Red Gap


Roamer at Red Gap ca. 1920

About a mile up the West River from Rocky Point a number of brooks run into the river from the south creating coves in the low river bank.  The largest of these brooks,  Ferguson’s Creek,  has a sandy bar at its mouth and provides a fine river beach.  The gap in the low sandstone cliff gave the name “Red Gap” to the area.

Red Gap 1938

Red Gap 1938

Early in the 20th century the area became a destination for boaters from Charlottetown.  The coves provided shelter and the water was deep enough for boats to get close to shore. The sandy beach was an attraction in itself.  On the land side a grove of trees at the bottom of the farm located on the point formed by Webster’s and Ferguson Creeks soon became a camping area for those seeking more than simply a day trip.  In 1915, for example, the site was used by Archibald Irwin, proprietor of the Irwin Printing Company and sometime Kings Printer to host his annual staff picnic. Chaperoned by Mrs. Irwin the event was, according to the Guardian “…ideal in every way. ”


Boats at Red Gap ca. 1920. Runabout closest to shore at left is Hal Bourke’s “Flirt”. Large Cruiser is “Roamer”

The more social aspects of the site can be learned from a detailed account from the 7 August Guardian of the same year…

Red Gap, situated on the Wet River was last  night the theatre where was staged a thoroughly enjoyable Clam bake and lawn party of truly gigantic proportions.  Fully fifty or sixty people from the city journeyed to this resort which a large party has turned into an ideal camping site. The “Vineo” owned by Mr. Stentiford, the “Flirt” by Mr. Bourke, and the “Mutt” by Mr. Schurmnan were utilized to convey the party to the grounds. Arriving there they found Chinese lanterns strung around among the trees and a huge bonfire lighting up the scene, and –  best of all perfectly unlimited quantities of clams. Then consensus of opinion seemed to be that, to be appreciated to the full the clams should be eaten only under such circumstances and in such surroundings. A large table under the trees and lighted by Chinese lanterns was used to seat most of the party for the latter part of the evening where the more conventional fare of the lawn party made its appearance.  Mr. Malcolm Irwin’s phonograph and the mouth organ of “Bobs” McKinnion furnished the music.  “Bobs” imitation of the bag pipes being particularly good.  All the-party expressed themselves as delighted with the arrangements and entered thoroughly into the spirit of the evening. An ideal night added materially to the pleasure of the evening, the calm surface of the water being unruffled by the slightest breeze.  Small wonder that when the party broke up about eleven o’clock many expressions of regret at the necessity of departing.  It is hoped that one more gathering may be arranged  the camp breaks up. The campers are to be  upon their appreciation of the beautiful I having picked such an ideal spot for their outing.

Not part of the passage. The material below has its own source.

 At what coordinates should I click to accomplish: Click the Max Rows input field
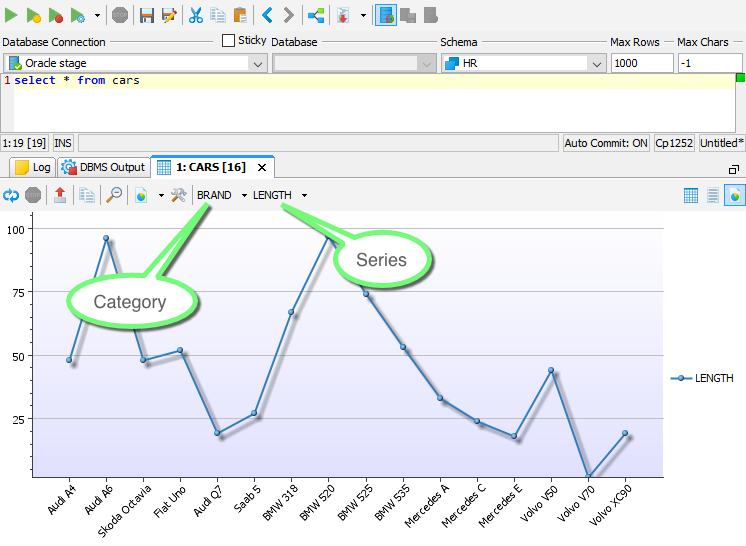point(641,63)
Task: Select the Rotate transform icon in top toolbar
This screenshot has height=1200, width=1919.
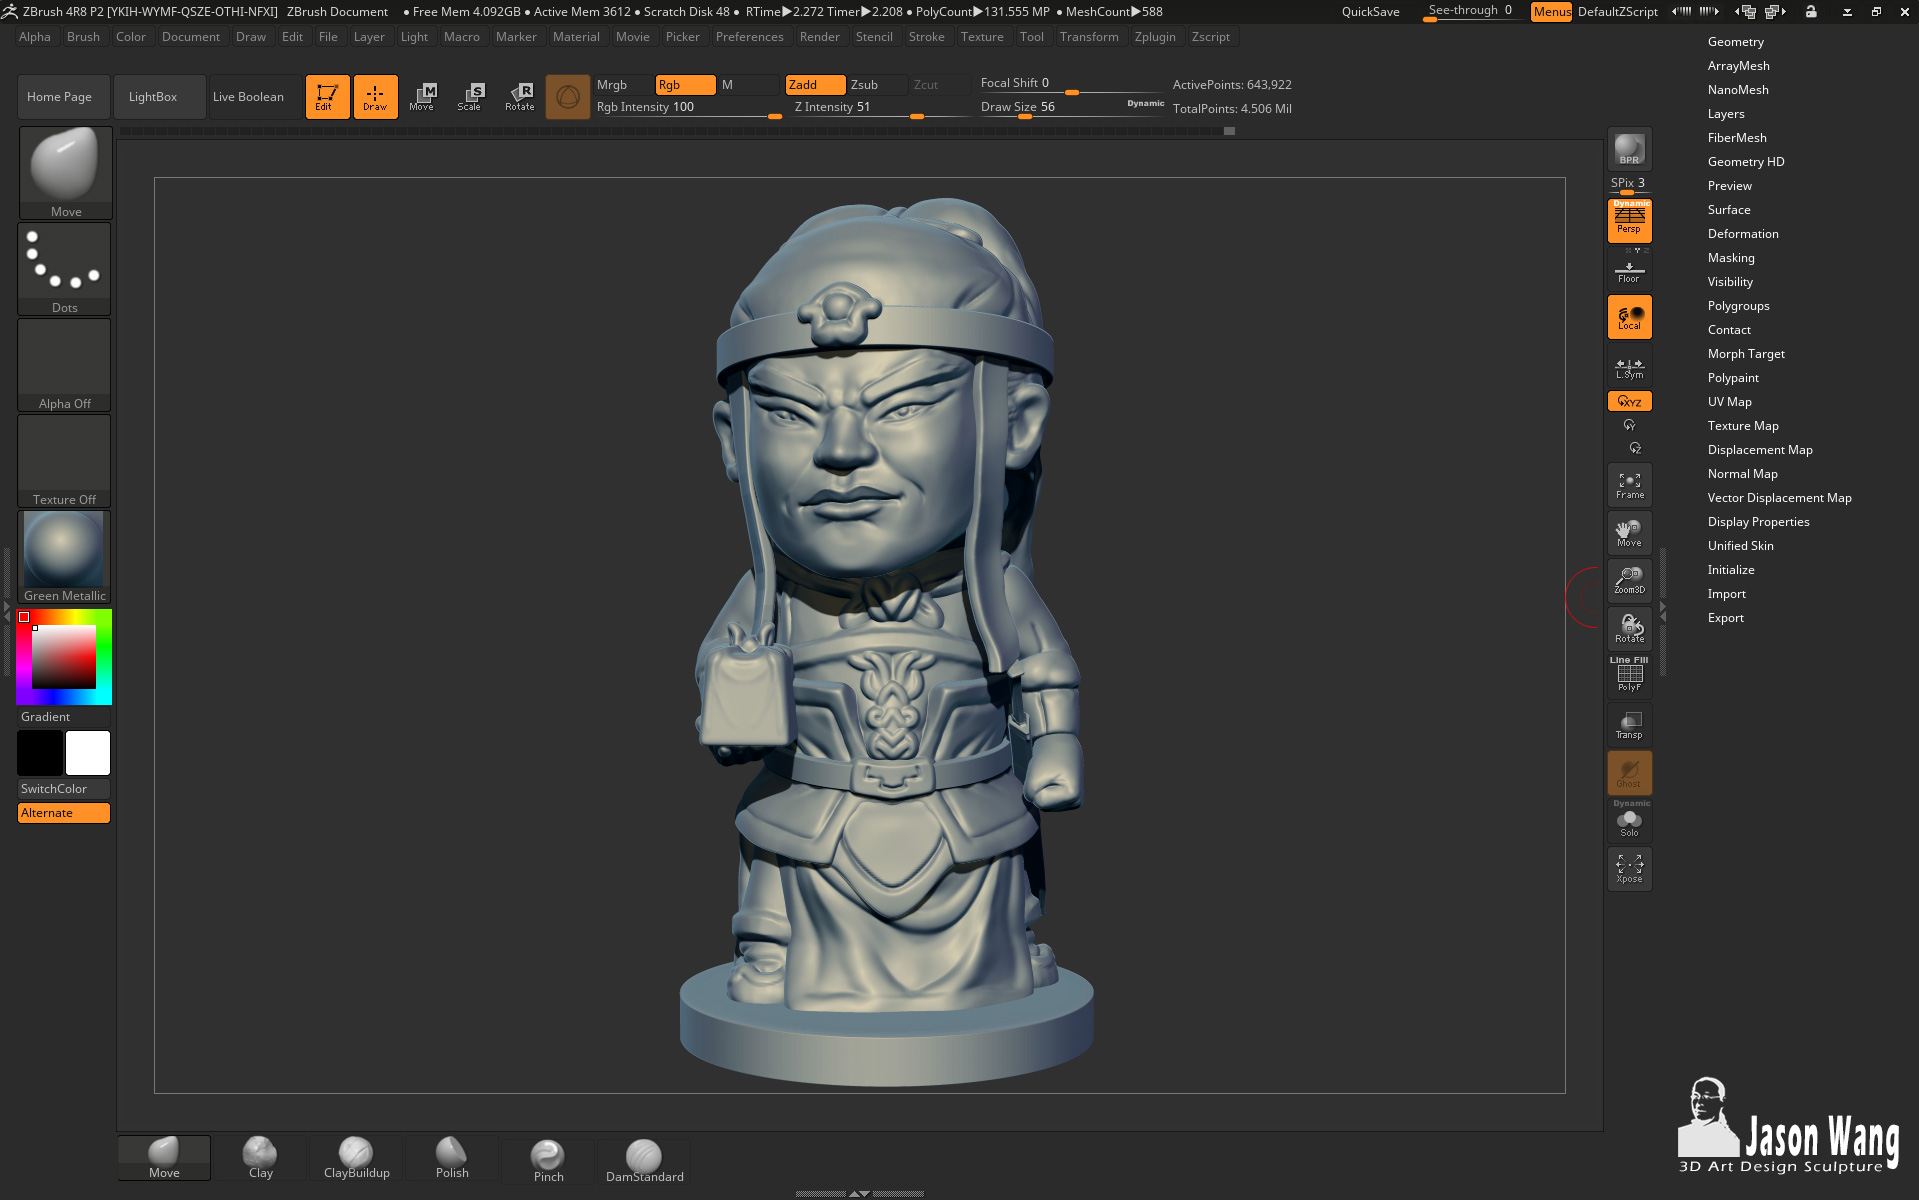Action: click(x=519, y=97)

An evening under such  brings most forcefully to mind the many advantages of the Island as a resort  where such enjoyments may be had for the taking. 

Small016-2Red Gap continued to be a destination for the first half of the century. Like Holland Cove its shallow water and sand beach made it excellent for both children and adults.  It was here that many later members of the Charlottetown Yacht Club learned to  swim and sail and row and the many photos in the Weeks, Bourke and Irwin family collections at the Public Archives and Records Office attest to the popularity of Red Gap.  For many young members of the Yacht Club a trip to Red Gap was their first nautical outing. In addition, its position of shelter in a south-west  gale resulted in its being known as a safe “hole” to park a boat when the winds rose.

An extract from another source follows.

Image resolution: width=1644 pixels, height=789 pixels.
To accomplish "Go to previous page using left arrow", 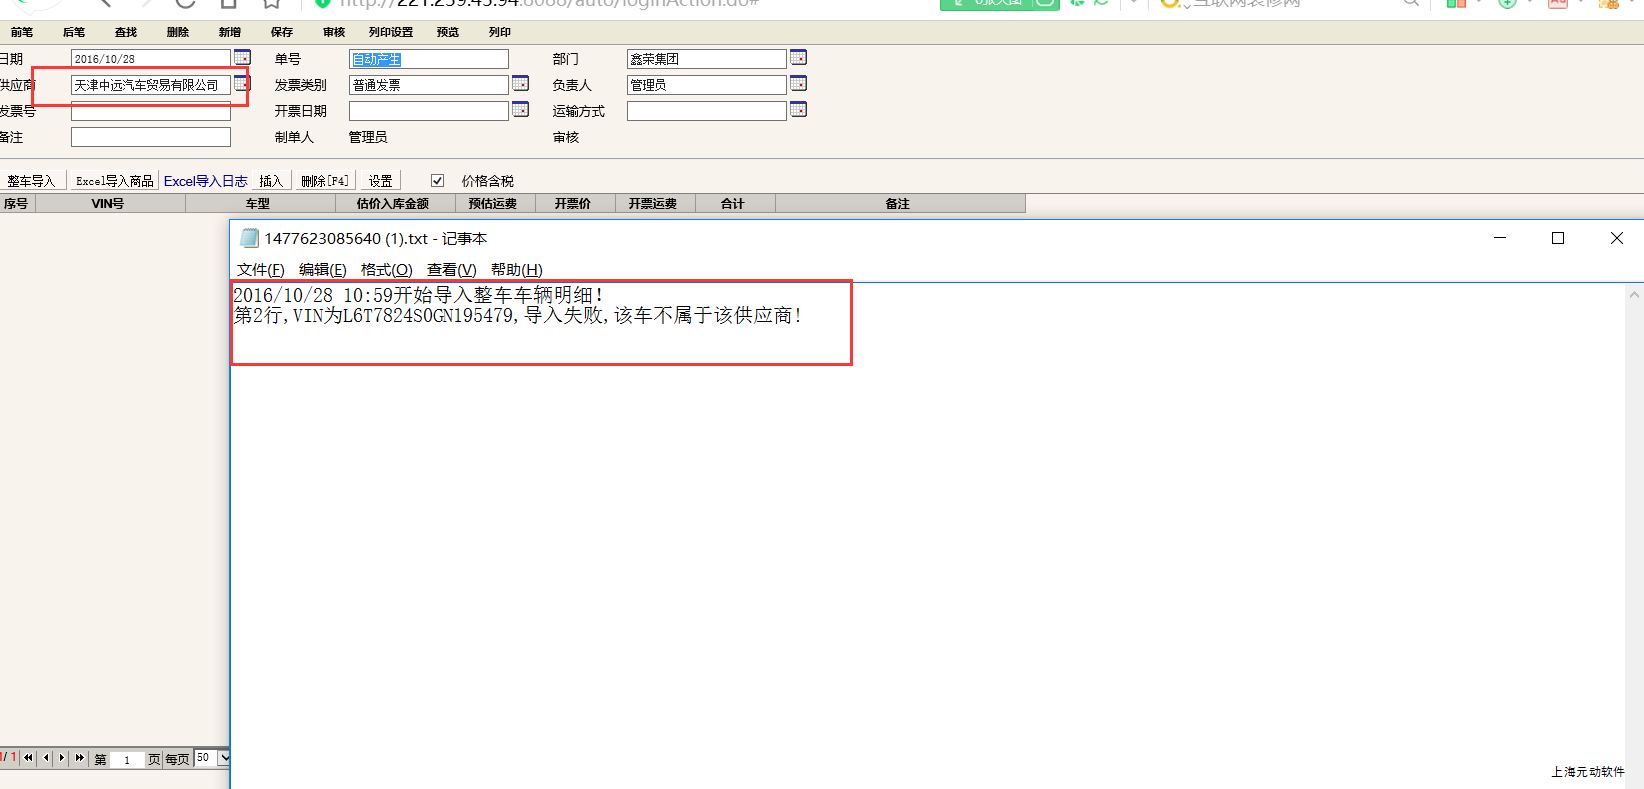I will click(45, 758).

Ferguson and Webster's Creeks - Google Earth 2011

Ferguson and Webster’s Creeks – Google Earth 2011

Today the creeks flowing into Red Gap run less quickly and the channels are less clearly defined as the water threads over the sand and mud bars.  The shores have becoming populated with cottages and homes and the quiet and isolation that made Red Gap a “nearby wilderness” have been eroded.  While there is still good sand near the shore the bottom of the cove at low tide is now mostly mud carried down from the fields. When I went over the side of the boat two years ago my leg measured more than two feet of dark thick mud studded with razor-sharp oyster shells which cut me badly.  And, like most areas near the more populated centres the clams, if they can be found, are now no longer recommended for consumption.  Yet Red Gap, especially at high tide, remains pleasant spot to throw over the anchor and take lunch or a nap.  It is still one of my favourite Charlottetown Harbour destinations.